• _Document extract_
----
Angie Monroe Women Change-Agents Making a Positive Impact in the World.
Description
Angie Leigh Monroe is an International Speaker, Strategist and Consultant whose expertise guides people to identify and obliterate obstacles. Her innovate approach will ALIGN you with strategic partnerships, ACTIVATE your purpose and CALIBRATE your potential to encounter even more opportunities.
She a has founded:
Angie Leigh Monroe, Inc which is the parent company for her consulting and speaking business as well as her legacy projects. https://angieleighmonroe.com
D.I.V.A.S. Impact - Which Empowers and Equips a global community of women change-agents making a positive impact in the world we live in.
https://DIVASimpact.com
Veteran DIVAS – Which Empowers and Equips veteran women as they tackle the next big thing in their life.
Angie is a native Texan, Navy veteran and Executive Director with the John Maxwell Team. This year she celebrates 27 years of marriage to her husband Michael who she met while in the Navy, they have 3 children and 2 grandchildren as well as several other bonus kids who call them family!
Episode 199
Donnie Boivin: So I got a buddy Chad King that told me I need to talk to Angie, so we’re finally getting her on the show. I harassed her a little bit and she agreed to come on. Looking forward to this so Chad I owe you one I’ll probably buy you a beer next time I see you. I’m Donnie Boivin and this is Success Champion - Angie Monroe; welcome to the show dear please, please tell us your story.
Angie Monroe: Well thank you for having me, I absolutely love Chad and his wife Shelly. I grew up with them so we knew each other prior to the military. And then he went to the marines and I went to the navy after high school. I think we both were just trying to find our ways. We both had things we were great at in our younger youth, but we still just wanted something that's a little bit more.
And I think I see something in my friend Chad that I resonate with is, he wants to be significant in his journey through life. He is really always out there networking and investing in worthy causes and being a part of the community around him and I love that because that's what I was raised with.
My dad was a police officer in our local town, my mom worked for the government and that's why we joke that I had to go halfway around the world and into the military to find a husband because nobody would marry me with a dad that was a police officer and a mom that worked for the government. So I found a West Virginian hillbilly and CB in the navy and we got married and started our family.
----
• _Material_

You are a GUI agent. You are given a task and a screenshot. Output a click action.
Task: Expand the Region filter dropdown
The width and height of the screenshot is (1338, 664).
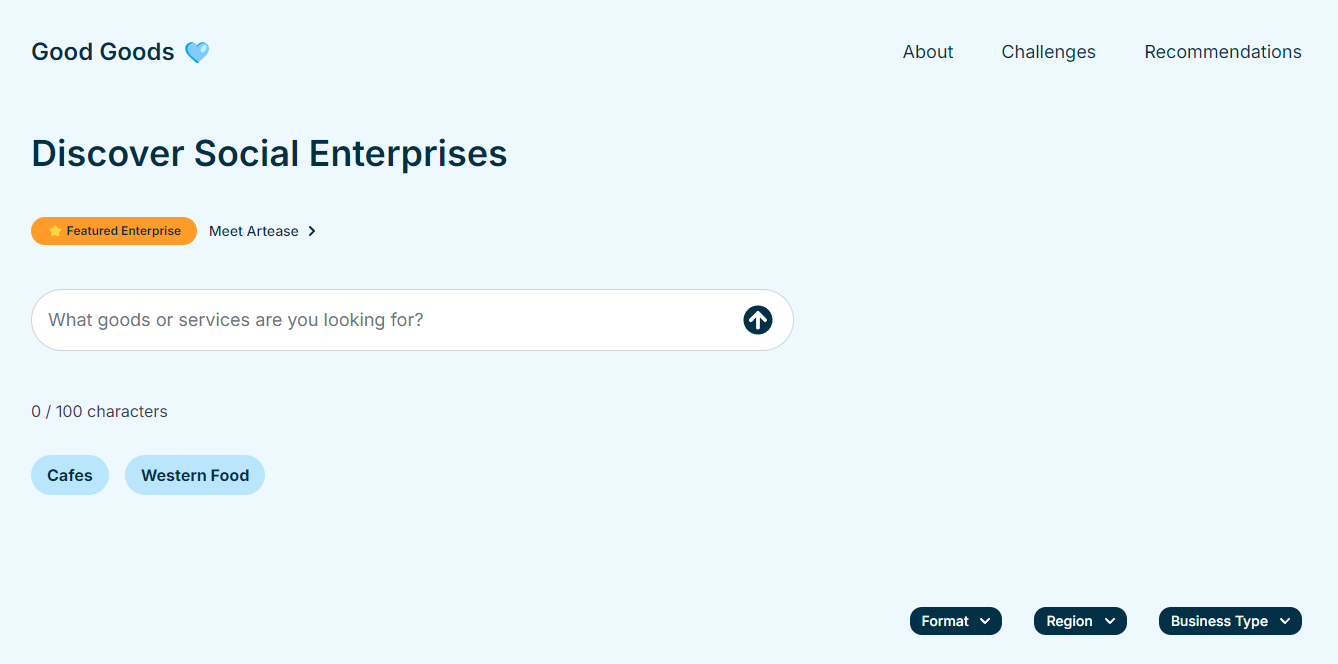(x=1080, y=621)
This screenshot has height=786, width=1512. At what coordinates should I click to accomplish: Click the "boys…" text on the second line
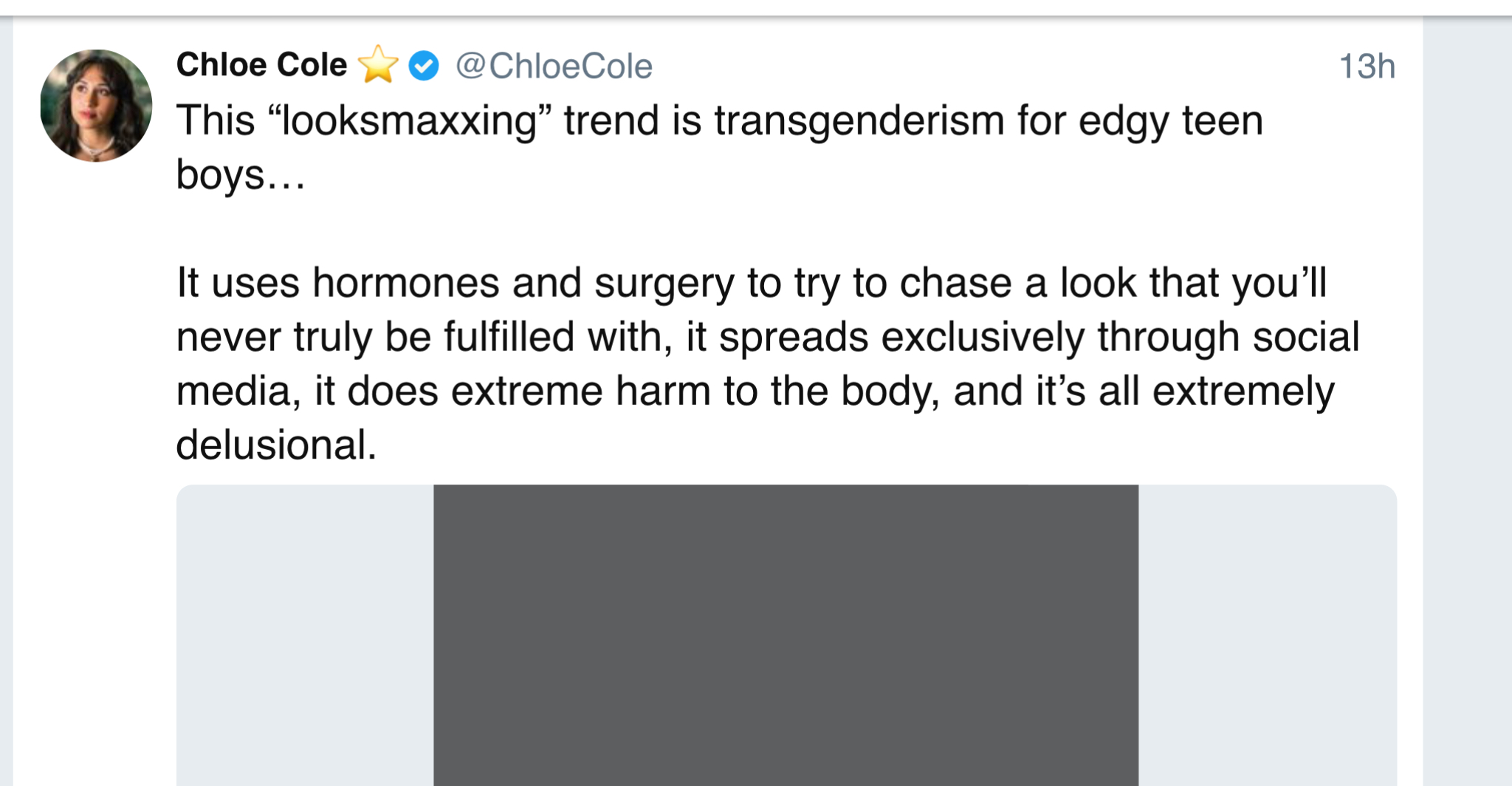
----
• _Complete the following_
• 1. From the Angie Monroe page above, copy the passage that begins with the words "Description" and ends after the words "we live in.".
• 2. Name every organization or venture that the Angie Monroe page above says she founded.
• 3. For each statement, indicate whether the Angie Monroe page above supports it, and quote the words that decide the matter: (a) Angie met her husband Michael while serving in the Navy. (b) Angie's father worked for the government. (c) Chad King joined the Navy after high school.

• _Answers given_
• 1.
Description
Angie Leigh Monroe is an International Speaker, Strategist and Consultant whose expertise guides people to identify and obliterate obstacles. Her innovate approach will ALIGN you with strategic partnerships, ACTIVATE your purpose and CALIBRATE your potential to encounter even more opportunities.
She a has founded:
Angie Leigh Monroe, Inc which is the parent company for her consulting and speaking business as well as her legacy projects. https://angieleighmonroe.com
D.I.V.A.S. Impact - Which Empowers and Equips a global community of women change-agents making a positive impact in the world we live in.

• 2. Angie Leigh Monroe, Inc; D.I.V.A.S. Impact; Veteran DIVAS

• 3.
(a) Yes: "her husband Michael who she met while in the Navy"
(b) No: "My dad was a police officer in our local town"
(c) No: "he went to the marines and I went to the navy after high school"